(Pixel coordinate grounding records)
- - - -

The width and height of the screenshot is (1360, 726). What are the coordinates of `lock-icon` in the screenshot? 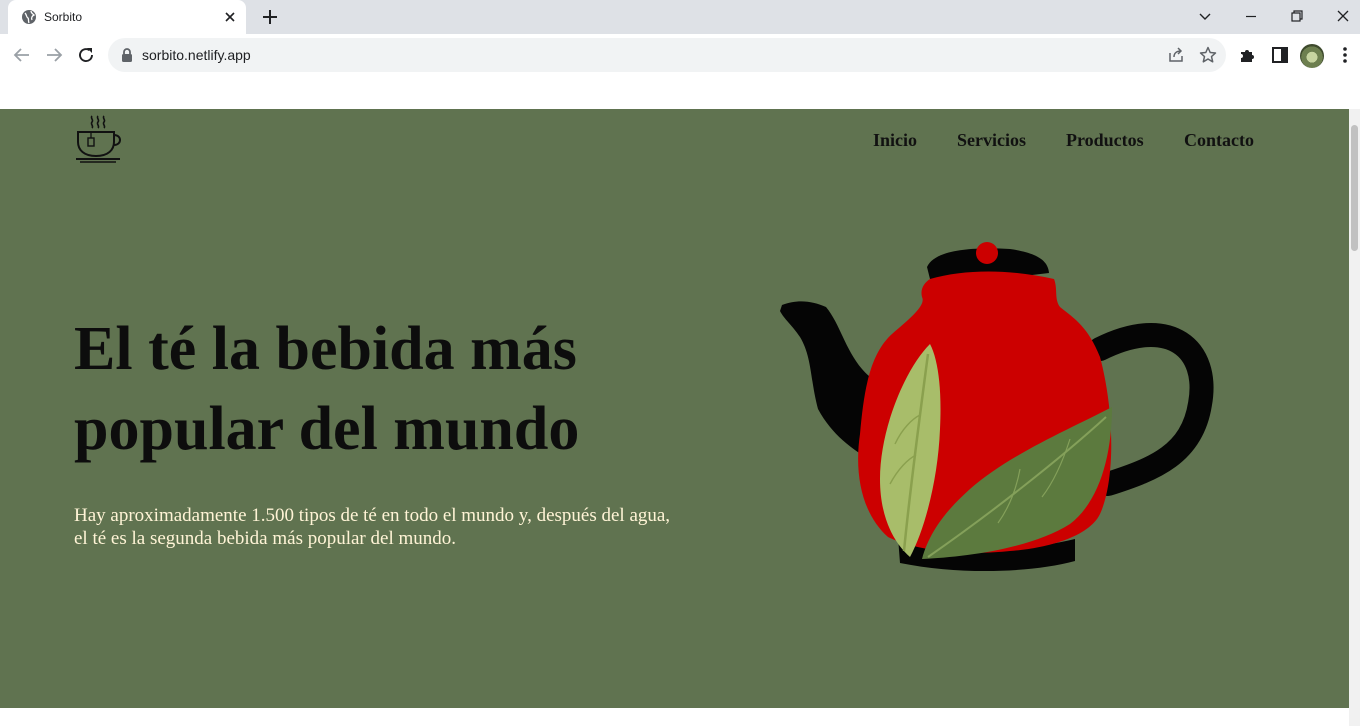 It's located at (127, 55).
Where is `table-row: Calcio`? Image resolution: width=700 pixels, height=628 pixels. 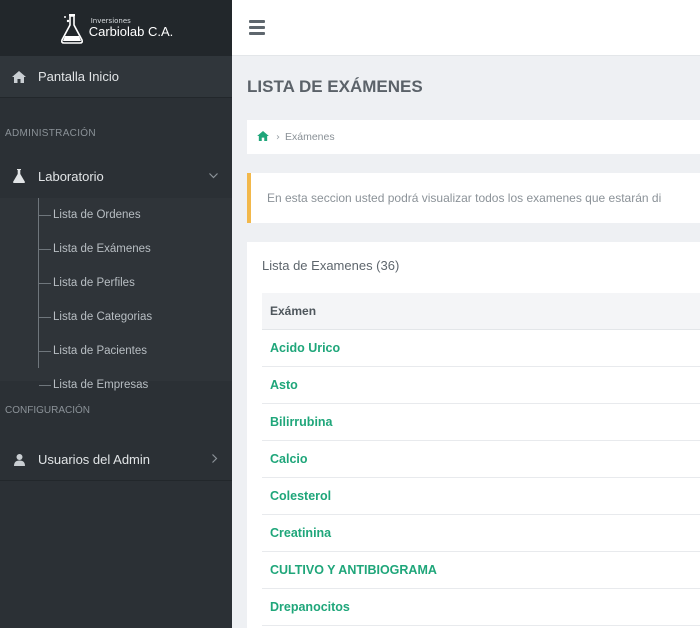 table-row: Calcio is located at coordinates (481, 460).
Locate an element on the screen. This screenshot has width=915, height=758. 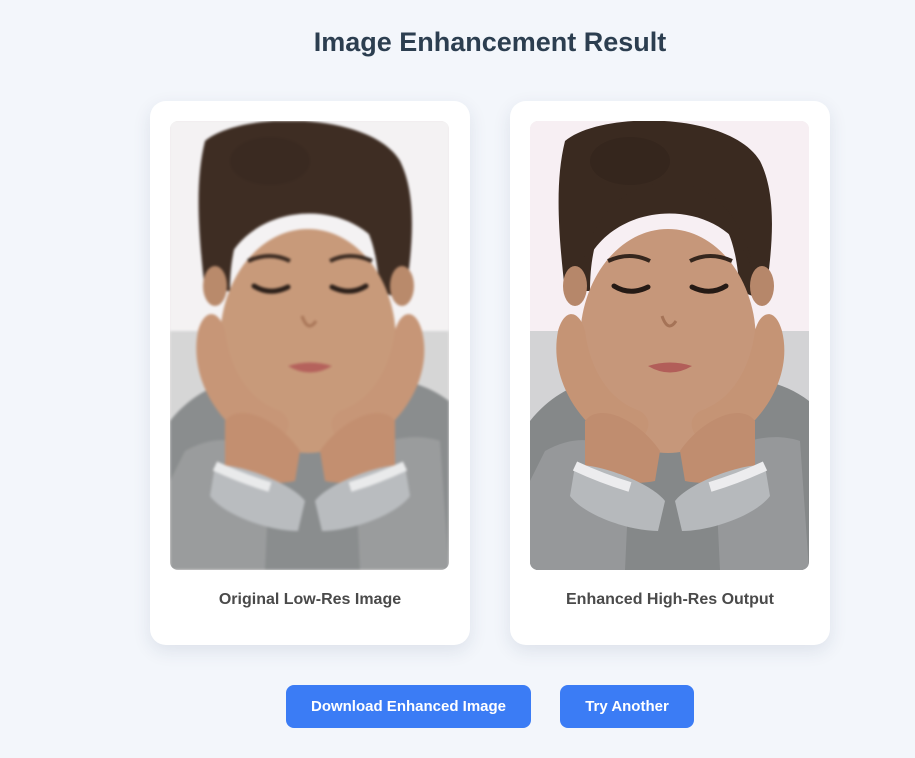
try-another-button: Try Another is located at coordinates (627, 706).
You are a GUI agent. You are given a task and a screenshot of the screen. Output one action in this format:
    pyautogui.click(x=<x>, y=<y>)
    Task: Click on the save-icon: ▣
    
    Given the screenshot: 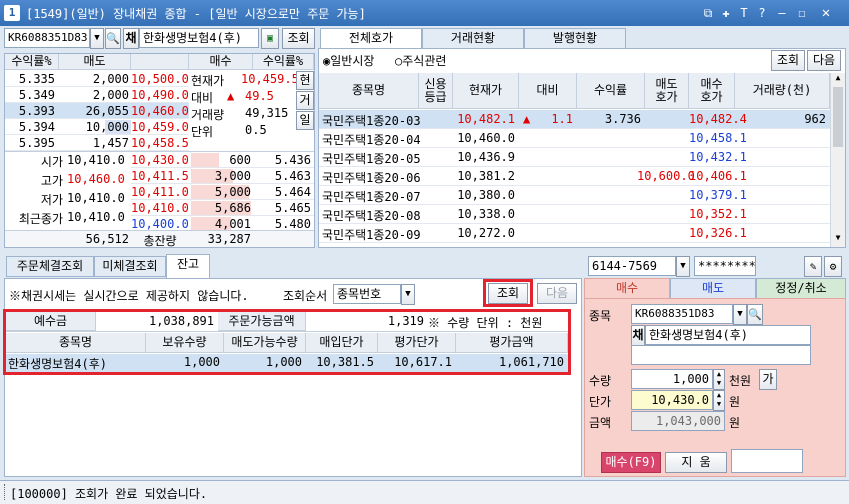 What is the action you would take?
    pyautogui.click(x=270, y=38)
    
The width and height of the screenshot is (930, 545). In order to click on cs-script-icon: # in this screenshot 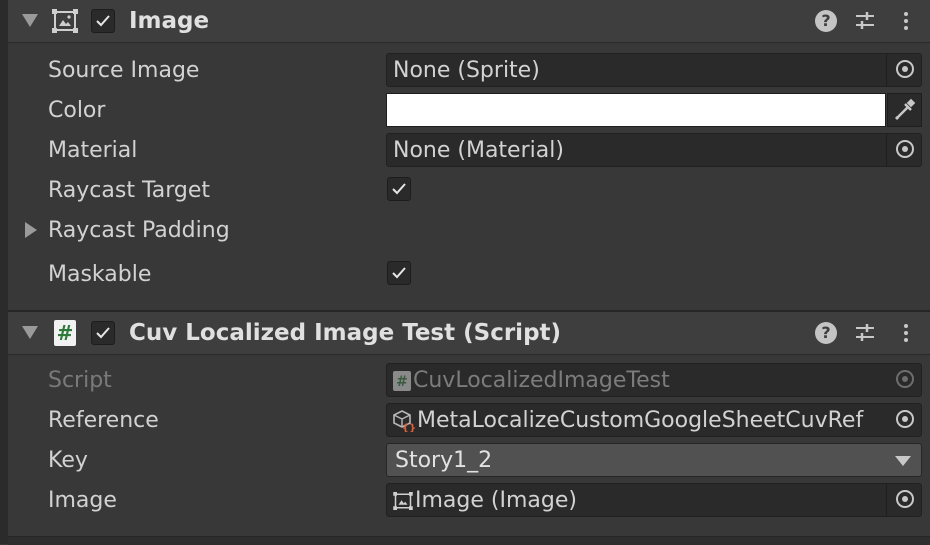, I will do `click(402, 381)`.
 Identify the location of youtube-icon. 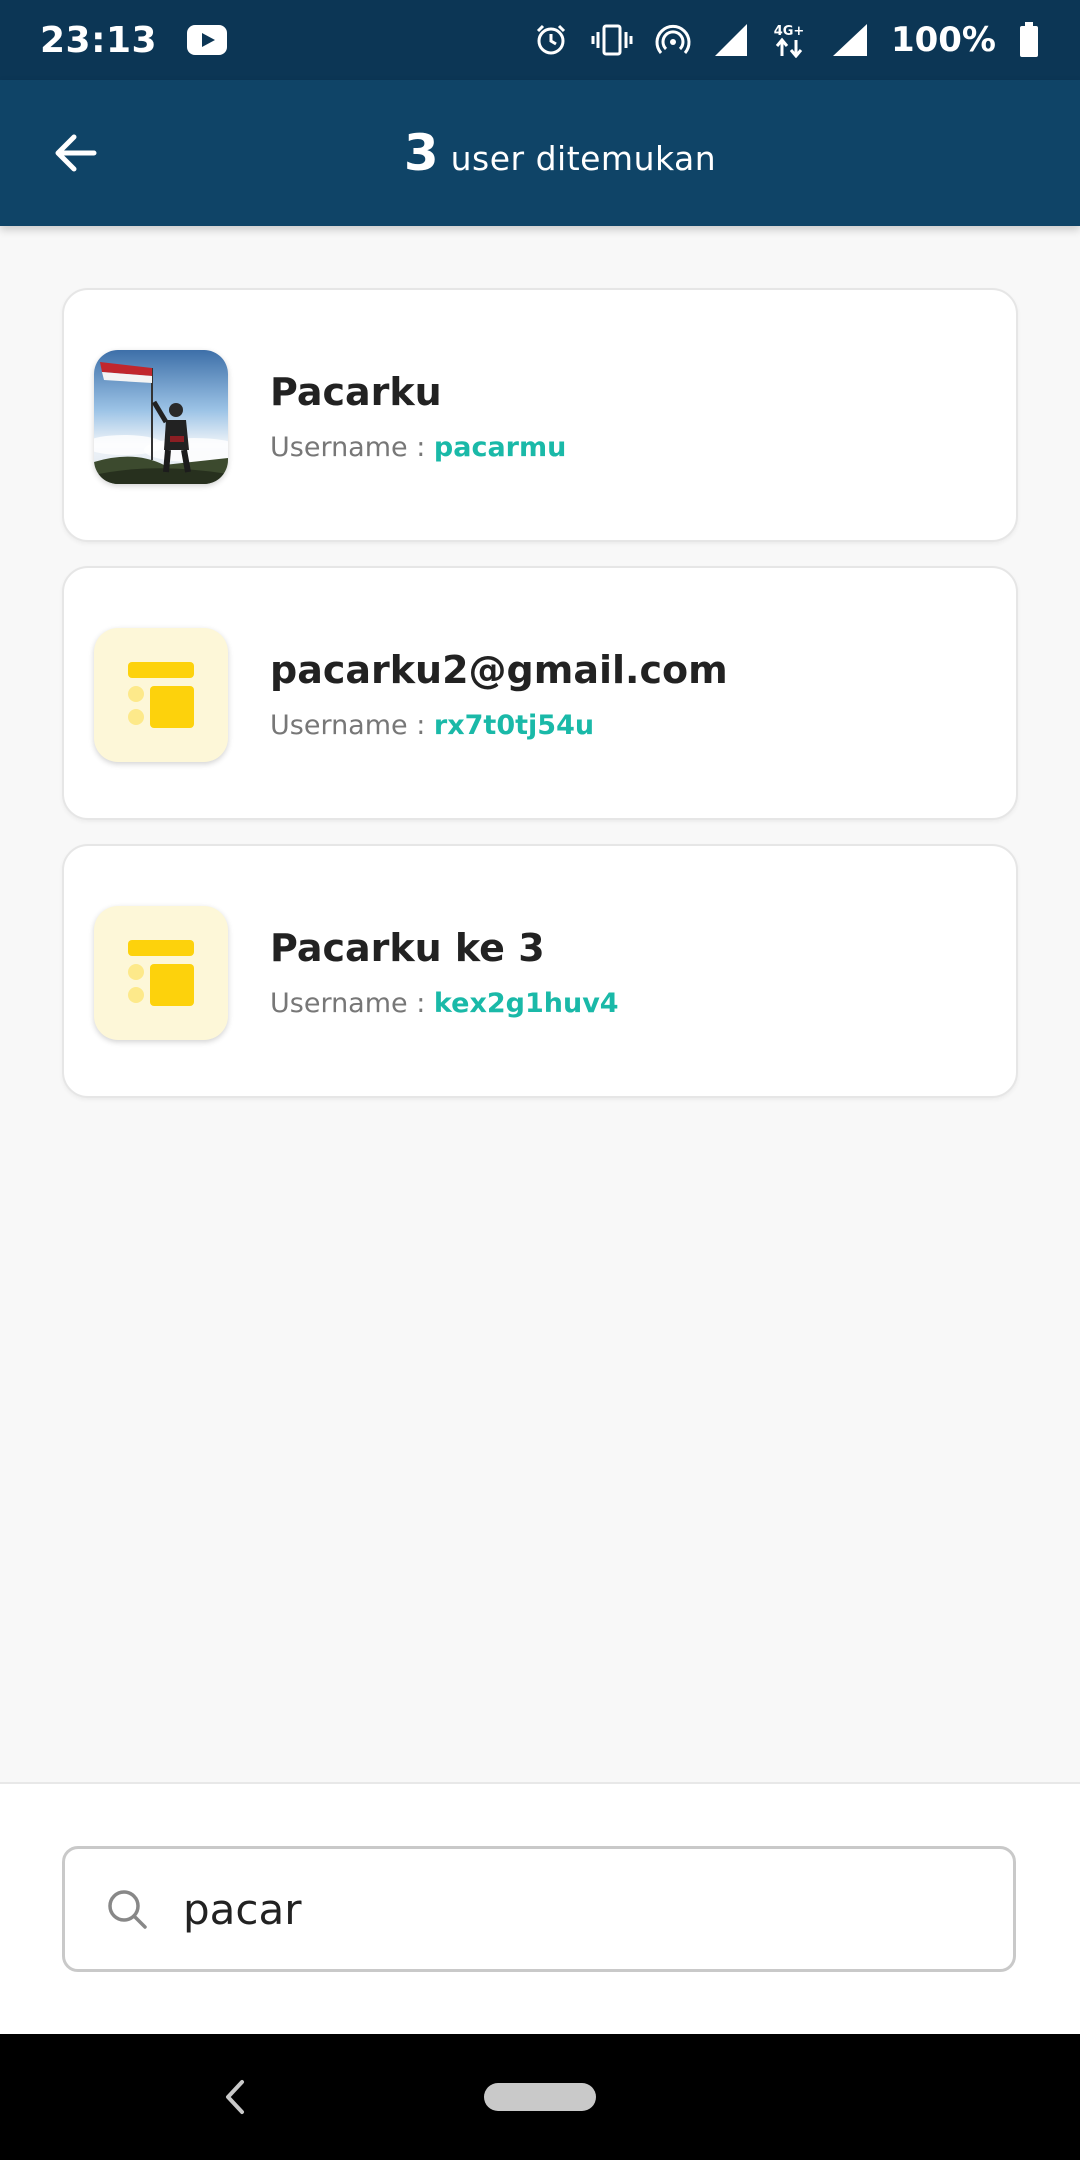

- - - -

REQUIREMENT – Arrange everything in the records from the line containing "Locate an element" down to the line containing "try-another-button: Try Another" as a numbered list, skipping blank lines. Leave the pictures out of your answer.

ANSWER TO THE EXERCISE –
1. Locate an element on the screen. This screenshot has width=915, height=758. 
2. try-another-button: Try Another is located at coordinates (627, 706).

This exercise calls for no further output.